• **EXERCISE DESCRIPTION**
Write out each entry again. Keep every word exactly as it is.

• **MATERIAL FOR THE TASK**
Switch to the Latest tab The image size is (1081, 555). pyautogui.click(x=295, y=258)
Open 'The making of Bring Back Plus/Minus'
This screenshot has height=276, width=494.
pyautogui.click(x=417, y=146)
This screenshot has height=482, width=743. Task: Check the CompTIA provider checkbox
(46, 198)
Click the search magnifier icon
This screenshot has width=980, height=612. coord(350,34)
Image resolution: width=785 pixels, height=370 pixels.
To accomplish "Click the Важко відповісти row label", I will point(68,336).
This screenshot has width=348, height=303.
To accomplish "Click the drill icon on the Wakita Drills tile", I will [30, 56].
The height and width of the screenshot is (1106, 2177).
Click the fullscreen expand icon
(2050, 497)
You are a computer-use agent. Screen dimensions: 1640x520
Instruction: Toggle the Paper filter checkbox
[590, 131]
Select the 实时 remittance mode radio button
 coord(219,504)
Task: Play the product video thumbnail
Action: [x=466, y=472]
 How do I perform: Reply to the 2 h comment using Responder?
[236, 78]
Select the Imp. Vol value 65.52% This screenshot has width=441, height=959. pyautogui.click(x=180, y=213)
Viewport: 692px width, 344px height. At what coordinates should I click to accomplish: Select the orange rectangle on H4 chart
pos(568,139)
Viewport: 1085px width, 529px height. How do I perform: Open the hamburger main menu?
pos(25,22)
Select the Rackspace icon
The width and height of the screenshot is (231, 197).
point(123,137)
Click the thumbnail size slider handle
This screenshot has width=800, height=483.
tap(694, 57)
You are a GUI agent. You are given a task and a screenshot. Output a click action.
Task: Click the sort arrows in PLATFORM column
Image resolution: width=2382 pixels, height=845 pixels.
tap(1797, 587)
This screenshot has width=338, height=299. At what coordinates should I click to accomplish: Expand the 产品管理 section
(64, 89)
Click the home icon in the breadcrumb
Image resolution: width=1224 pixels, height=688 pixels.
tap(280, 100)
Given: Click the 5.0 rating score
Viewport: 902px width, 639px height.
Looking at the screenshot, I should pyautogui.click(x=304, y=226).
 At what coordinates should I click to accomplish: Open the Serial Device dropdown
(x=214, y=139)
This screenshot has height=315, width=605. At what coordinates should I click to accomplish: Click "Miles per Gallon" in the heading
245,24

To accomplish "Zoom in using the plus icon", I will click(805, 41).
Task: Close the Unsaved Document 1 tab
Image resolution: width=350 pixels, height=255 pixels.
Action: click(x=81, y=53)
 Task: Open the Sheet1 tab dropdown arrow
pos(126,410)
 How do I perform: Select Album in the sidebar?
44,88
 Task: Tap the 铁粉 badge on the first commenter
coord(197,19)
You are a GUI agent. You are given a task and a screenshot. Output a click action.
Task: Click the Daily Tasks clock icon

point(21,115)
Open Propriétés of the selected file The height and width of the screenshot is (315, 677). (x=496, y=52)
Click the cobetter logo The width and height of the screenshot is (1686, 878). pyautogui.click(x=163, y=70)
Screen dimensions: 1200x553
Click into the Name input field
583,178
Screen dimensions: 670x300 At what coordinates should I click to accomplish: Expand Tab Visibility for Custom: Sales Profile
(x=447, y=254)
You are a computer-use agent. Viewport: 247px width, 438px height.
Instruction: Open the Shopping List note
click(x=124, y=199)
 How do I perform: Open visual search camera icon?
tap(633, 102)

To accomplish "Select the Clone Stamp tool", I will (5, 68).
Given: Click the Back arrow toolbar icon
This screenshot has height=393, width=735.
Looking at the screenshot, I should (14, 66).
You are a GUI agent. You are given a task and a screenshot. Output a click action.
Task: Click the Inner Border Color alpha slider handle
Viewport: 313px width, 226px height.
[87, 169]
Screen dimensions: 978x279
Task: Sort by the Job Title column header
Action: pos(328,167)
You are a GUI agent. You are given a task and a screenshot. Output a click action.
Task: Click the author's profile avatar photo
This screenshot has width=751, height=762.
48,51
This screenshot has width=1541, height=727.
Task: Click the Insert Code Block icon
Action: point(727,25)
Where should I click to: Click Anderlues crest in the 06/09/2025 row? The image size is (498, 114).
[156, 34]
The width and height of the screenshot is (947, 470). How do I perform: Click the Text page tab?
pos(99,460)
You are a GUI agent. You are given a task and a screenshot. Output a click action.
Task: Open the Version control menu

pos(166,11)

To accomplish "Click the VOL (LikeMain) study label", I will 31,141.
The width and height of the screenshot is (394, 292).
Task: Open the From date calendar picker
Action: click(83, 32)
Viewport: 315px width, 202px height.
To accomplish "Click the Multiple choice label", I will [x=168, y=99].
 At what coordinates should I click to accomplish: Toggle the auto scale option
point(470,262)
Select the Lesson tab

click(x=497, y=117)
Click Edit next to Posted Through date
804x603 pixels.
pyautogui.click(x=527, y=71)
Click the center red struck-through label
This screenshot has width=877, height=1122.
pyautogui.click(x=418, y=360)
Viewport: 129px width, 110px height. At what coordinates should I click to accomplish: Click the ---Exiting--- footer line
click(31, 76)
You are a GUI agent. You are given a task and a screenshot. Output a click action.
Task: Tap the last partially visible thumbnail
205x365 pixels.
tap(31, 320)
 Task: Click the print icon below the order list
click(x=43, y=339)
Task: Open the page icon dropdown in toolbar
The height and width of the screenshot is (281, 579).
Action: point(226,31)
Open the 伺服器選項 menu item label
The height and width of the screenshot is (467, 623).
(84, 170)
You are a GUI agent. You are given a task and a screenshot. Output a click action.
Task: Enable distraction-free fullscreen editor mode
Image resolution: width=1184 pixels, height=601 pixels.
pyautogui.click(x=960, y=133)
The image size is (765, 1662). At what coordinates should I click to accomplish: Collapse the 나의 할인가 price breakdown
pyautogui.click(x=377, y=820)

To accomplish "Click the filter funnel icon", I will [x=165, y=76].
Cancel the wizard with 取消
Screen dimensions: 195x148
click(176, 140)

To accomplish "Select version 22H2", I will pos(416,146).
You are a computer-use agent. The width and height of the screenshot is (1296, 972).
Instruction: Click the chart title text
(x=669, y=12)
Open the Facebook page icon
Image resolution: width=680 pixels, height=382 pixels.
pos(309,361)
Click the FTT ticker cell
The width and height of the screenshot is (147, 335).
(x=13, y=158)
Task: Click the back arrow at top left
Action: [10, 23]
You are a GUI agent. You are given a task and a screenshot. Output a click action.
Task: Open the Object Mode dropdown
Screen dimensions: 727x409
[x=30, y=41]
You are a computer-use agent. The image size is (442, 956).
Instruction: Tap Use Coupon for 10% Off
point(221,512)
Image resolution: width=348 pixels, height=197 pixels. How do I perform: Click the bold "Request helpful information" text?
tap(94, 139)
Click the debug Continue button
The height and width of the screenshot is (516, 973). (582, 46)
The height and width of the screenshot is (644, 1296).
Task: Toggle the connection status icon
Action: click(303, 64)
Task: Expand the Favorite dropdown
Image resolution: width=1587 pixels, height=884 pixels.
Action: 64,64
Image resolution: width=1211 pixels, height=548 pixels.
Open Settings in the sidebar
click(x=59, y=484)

• **THE ANSWER**
Switch to the Latest tab The image size is (1081, 555). pyautogui.click(x=295, y=258)
Open 'The making of Bring Back Plus/Minus'
This screenshot has height=276, width=494.
pyautogui.click(x=417, y=146)
This screenshot has height=482, width=743. Task: Check the CompTIA provider checkbox
(46, 198)
Click the search magnifier icon
This screenshot has width=980, height=612. coord(350,34)
Image resolution: width=785 pixels, height=370 pixels.
To accomplish "Click the Важко відповісти row label", I will point(68,336).
This screenshot has width=348, height=303.
To accomplish "Click the drill icon on the Wakita Drills tile", I will [30, 56].
The height and width of the screenshot is (1106, 2177).
Click the fullscreen expand icon
(2050, 497)
You are a computer-use agent. Screen dimensions: 1640x520
Instruction: Toggle the Paper filter checkbox
[590, 131]
Select the 实时 remittance mode radio button
 coord(219,504)
Task: Play the product video thumbnail
Action: [x=466, y=472]
 How do I perform: Reply to the 2 h comment using Responder?
[236, 78]
Select the Imp. Vol value 65.52% This screenshot has width=441, height=959. pyautogui.click(x=180, y=213)
Viewport: 692px width, 344px height. At what coordinates should I click to accomplish: Select the orange rectangle on H4 chart
pos(568,139)
Viewport: 1085px width, 529px height. How do I perform: Open the hamburger main menu?
pos(25,22)
Select the Rackspace icon
The width and height of the screenshot is (231, 197).
point(123,137)
Click the thumbnail size slider handle
This screenshot has width=800, height=483.
tap(694, 57)
You are a GUI agent. You are given a task and a screenshot. Output a click action.
Task: Click the sort arrows in PLATFORM column
Image resolution: width=2382 pixels, height=845 pixels.
tap(1797, 587)
This screenshot has width=338, height=299. At what coordinates should I click to accomplish: Expand the 产品管理 section
(64, 89)
Click the home icon in the breadcrumb
Image resolution: width=1224 pixels, height=688 pixels.
tap(280, 100)
Given: Click the 5.0 rating score
Viewport: 902px width, 639px height.
Looking at the screenshot, I should pyautogui.click(x=304, y=226).
 At what coordinates should I click to accomplish: Open the Serial Device dropdown
(x=214, y=139)
This screenshot has height=315, width=605. At what coordinates should I click to accomplish: Click "Miles per Gallon" in the heading
245,24

To accomplish "Zoom in using the plus icon", I will click(805, 41).
Task: Close the Unsaved Document 1 tab
Image resolution: width=350 pixels, height=255 pixels.
Action: click(x=81, y=53)
 Task: Open the Sheet1 tab dropdown arrow
pos(126,410)
 How do I perform: Select Album in the sidebar?
44,88
 Task: Tap the 铁粉 badge on the first commenter
coord(197,19)
You are a GUI agent. You are given a task and a screenshot. Output a click action.
Task: Click the Daily Tasks clock icon

point(21,115)
Open Propriétés of the selected file The height and width of the screenshot is (315, 677). (x=496, y=52)
Click the cobetter logo The width and height of the screenshot is (1686, 878). pyautogui.click(x=163, y=70)
Screen dimensions: 1200x553
Click into the Name input field
583,178
Screen dimensions: 670x300 At what coordinates should I click to accomplish: Expand Tab Visibility for Custom: Sales Profile
(x=447, y=254)
You are a computer-use agent. Viewport: 247px width, 438px height.
Instruction: Open the Shopping List note
click(x=124, y=199)
 How do I perform: Open visual search camera icon?
tap(633, 102)

To accomplish "Select the Clone Stamp tool", I will (5, 68).
Given: Click the Back arrow toolbar icon
This screenshot has height=393, width=735.
Looking at the screenshot, I should (14, 66).
You are a GUI agent. You are given a task and a screenshot. Output a click action.
Task: Click the Inner Border Color alpha slider handle
Viewport: 313px width, 226px height.
[87, 169]
Screen dimensions: 978x279
Task: Sort by the Job Title column header
Action: pos(328,167)
You are a GUI agent. You are given a task and a screenshot. Output a click action.
Task: Click the author's profile avatar photo
This screenshot has width=751, height=762.
48,51
This screenshot has width=1541, height=727.
Task: Click the Insert Code Block icon
Action: point(727,25)
Where should I click to: Click Anderlues crest in the 06/09/2025 row? The image size is (498, 114).
[156, 34]
The width and height of the screenshot is (947, 470). How do I perform: Click the Text page tab?
pos(99,460)
You are a GUI agent. You are given a task and a screenshot. Output a click action.
Task: Open the Version control menu

pos(166,11)

To accomplish "Click the VOL (LikeMain) study label", I will 31,141.
The width and height of the screenshot is (394, 292).
Task: Open the From date calendar picker
Action: click(83, 32)
Viewport: 315px width, 202px height.
To accomplish "Click the Multiple choice label", I will [x=168, y=99].
 At what coordinates should I click to accomplish: Toggle the auto scale option
point(470,262)
Select the Lesson tab

click(x=497, y=117)
Click Edit next to Posted Through date
804x603 pixels.
pyautogui.click(x=527, y=71)
Click the center red struck-through label
This screenshot has width=877, height=1122.
pyautogui.click(x=418, y=360)
Viewport: 129px width, 110px height. At what coordinates should I click to accomplish: Click the ---Exiting--- footer line
click(31, 76)
You are a GUI agent. You are given a task and a screenshot. Output a click action.
Task: Tap the last partially visible thumbnail
205x365 pixels.
tap(31, 320)
 Task: Click the print icon below the order list
click(x=43, y=339)
Task: Open the page icon dropdown in toolbar
The height and width of the screenshot is (281, 579).
Action: point(226,31)
Open the 伺服器選項 menu item label
The height and width of the screenshot is (467, 623).
(84, 170)
You are a GUI agent. You are given a task and a screenshot. Output a click action.
Task: Enable distraction-free fullscreen editor mode
Image resolution: width=1184 pixels, height=601 pixels.
pyautogui.click(x=960, y=133)
The image size is (765, 1662). At what coordinates should I click to accomplish: Collapse the 나의 할인가 price breakdown
pyautogui.click(x=377, y=820)

To accomplish "Click the filter funnel icon", I will [x=165, y=76].
Cancel the wizard with 取消
Screen dimensions: 195x148
click(176, 140)

To accomplish "Select version 22H2", I will pos(416,146).
You are a computer-use agent. The width and height of the screenshot is (1296, 972).
Instruction: Click the chart title text
(x=669, y=12)
Open the Facebook page icon
Image resolution: width=680 pixels, height=382 pixels.
pos(309,361)
Click the FTT ticker cell
The width and height of the screenshot is (147, 335).
(x=13, y=158)
Task: Click the back arrow at top left
Action: [10, 23]
You are a GUI agent. You are given a task and a screenshot. Output a click action.
Task: Open the Object Mode dropdown
Screen dimensions: 727x409
[x=30, y=41]
You are a computer-use agent. The image size is (442, 956).
Instruction: Tap Use Coupon for 10% Off
point(221,512)
Image resolution: width=348 pixels, height=197 pixels. How do I perform: Click the bold "Request helpful information" text?
tap(94, 139)
Click the debug Continue button
The height and width of the screenshot is (516, 973). (582, 46)
The height and width of the screenshot is (644, 1296).
Task: Toggle the connection status icon
Action: click(303, 64)
Task: Expand the Favorite dropdown
Image resolution: width=1587 pixels, height=884 pixels.
Action: 64,64
Image resolution: width=1211 pixels, height=548 pixels.
Open Settings in the sidebar
click(x=59, y=484)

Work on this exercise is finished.